Work item:
Output verbatim the line with "Pick January 23 for 186,000 Miles" together with every line beneath it, ending at the last line of the entries.

Extracted material:
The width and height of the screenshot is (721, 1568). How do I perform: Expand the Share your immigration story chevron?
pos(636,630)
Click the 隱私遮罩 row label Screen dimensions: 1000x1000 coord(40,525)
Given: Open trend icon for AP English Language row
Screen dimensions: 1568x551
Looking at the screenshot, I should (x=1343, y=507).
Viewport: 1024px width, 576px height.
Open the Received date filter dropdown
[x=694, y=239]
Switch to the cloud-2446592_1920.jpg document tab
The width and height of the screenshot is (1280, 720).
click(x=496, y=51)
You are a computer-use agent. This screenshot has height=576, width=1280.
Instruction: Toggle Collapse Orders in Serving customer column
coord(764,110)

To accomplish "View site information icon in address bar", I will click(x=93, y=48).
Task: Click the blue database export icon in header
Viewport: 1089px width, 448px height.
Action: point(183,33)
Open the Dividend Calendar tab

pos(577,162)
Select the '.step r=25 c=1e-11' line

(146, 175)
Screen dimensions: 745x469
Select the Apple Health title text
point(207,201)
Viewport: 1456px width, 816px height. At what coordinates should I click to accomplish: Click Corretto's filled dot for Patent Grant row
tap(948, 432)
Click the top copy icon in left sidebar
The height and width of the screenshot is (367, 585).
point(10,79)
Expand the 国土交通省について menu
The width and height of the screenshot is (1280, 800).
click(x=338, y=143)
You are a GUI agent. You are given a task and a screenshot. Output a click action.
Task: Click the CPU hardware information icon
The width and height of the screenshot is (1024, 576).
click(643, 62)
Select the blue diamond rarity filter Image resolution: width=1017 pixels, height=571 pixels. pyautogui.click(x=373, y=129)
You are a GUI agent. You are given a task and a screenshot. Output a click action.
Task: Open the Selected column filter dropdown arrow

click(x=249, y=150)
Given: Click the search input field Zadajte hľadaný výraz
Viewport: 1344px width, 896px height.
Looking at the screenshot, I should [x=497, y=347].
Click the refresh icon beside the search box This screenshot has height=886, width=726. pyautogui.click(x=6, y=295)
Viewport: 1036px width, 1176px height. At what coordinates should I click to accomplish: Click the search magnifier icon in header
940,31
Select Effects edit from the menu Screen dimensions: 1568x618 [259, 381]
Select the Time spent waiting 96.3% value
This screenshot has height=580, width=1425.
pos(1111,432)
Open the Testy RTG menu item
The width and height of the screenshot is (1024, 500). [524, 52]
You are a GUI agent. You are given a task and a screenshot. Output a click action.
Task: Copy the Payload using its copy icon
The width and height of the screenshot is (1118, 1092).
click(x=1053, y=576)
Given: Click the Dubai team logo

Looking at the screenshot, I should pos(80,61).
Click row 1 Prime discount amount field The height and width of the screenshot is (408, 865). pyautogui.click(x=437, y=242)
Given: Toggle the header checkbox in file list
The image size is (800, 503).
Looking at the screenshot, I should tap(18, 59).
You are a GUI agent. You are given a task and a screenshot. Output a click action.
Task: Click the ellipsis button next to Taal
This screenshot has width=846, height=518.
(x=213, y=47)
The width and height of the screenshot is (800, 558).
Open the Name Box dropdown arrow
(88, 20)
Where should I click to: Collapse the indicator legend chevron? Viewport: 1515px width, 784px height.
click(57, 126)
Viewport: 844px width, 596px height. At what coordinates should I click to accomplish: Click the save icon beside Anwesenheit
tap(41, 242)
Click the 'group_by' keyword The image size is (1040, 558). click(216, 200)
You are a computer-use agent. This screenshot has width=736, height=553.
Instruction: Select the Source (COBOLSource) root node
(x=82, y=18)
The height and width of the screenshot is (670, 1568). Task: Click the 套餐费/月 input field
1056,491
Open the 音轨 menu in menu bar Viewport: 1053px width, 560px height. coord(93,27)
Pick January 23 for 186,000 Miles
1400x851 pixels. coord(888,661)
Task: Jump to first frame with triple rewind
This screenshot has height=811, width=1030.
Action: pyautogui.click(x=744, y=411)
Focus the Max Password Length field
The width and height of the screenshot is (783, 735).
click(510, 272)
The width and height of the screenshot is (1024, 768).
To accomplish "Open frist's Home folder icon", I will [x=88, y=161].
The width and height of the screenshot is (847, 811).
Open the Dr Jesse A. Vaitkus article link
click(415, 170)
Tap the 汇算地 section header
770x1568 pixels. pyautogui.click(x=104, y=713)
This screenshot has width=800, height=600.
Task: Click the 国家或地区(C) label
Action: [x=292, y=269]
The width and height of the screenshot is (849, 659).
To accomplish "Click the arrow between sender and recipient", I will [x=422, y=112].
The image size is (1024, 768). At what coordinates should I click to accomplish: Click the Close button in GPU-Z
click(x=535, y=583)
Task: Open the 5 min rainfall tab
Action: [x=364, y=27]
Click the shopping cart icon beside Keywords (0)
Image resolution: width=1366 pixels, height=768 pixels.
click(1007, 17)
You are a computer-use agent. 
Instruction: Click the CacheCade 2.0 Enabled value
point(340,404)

Exercise output:
Pick January 23 for 186,000 Miles
1400x851 pixels. coord(888,661)
Task: Jump to first frame with triple rewind
This screenshot has height=811, width=1030.
Action: pyautogui.click(x=744, y=411)
Focus the Max Password Length field
The width and height of the screenshot is (783, 735).
click(510, 272)
The width and height of the screenshot is (1024, 768).
To accomplish "Open frist's Home folder icon", I will [x=88, y=161].
The width and height of the screenshot is (847, 811).
Open the Dr Jesse A. Vaitkus article link
click(415, 170)
Tap the 汇算地 section header
770x1568 pixels. pyautogui.click(x=104, y=713)
This screenshot has width=800, height=600.
Task: Click the 国家或地区(C) label
Action: [x=292, y=269]
The width and height of the screenshot is (849, 659).
To accomplish "Click the arrow between sender and recipient", I will [x=422, y=112].
The image size is (1024, 768). At what coordinates should I click to accomplish: Click the Close button in GPU-Z
click(x=535, y=583)
Task: Open the 5 min rainfall tab
Action: [x=364, y=27]
Click the shopping cart icon beside Keywords (0)
Image resolution: width=1366 pixels, height=768 pixels.
click(1007, 17)
You are a computer-use agent. 
Instruction: Click the CacheCade 2.0 Enabled value
point(340,404)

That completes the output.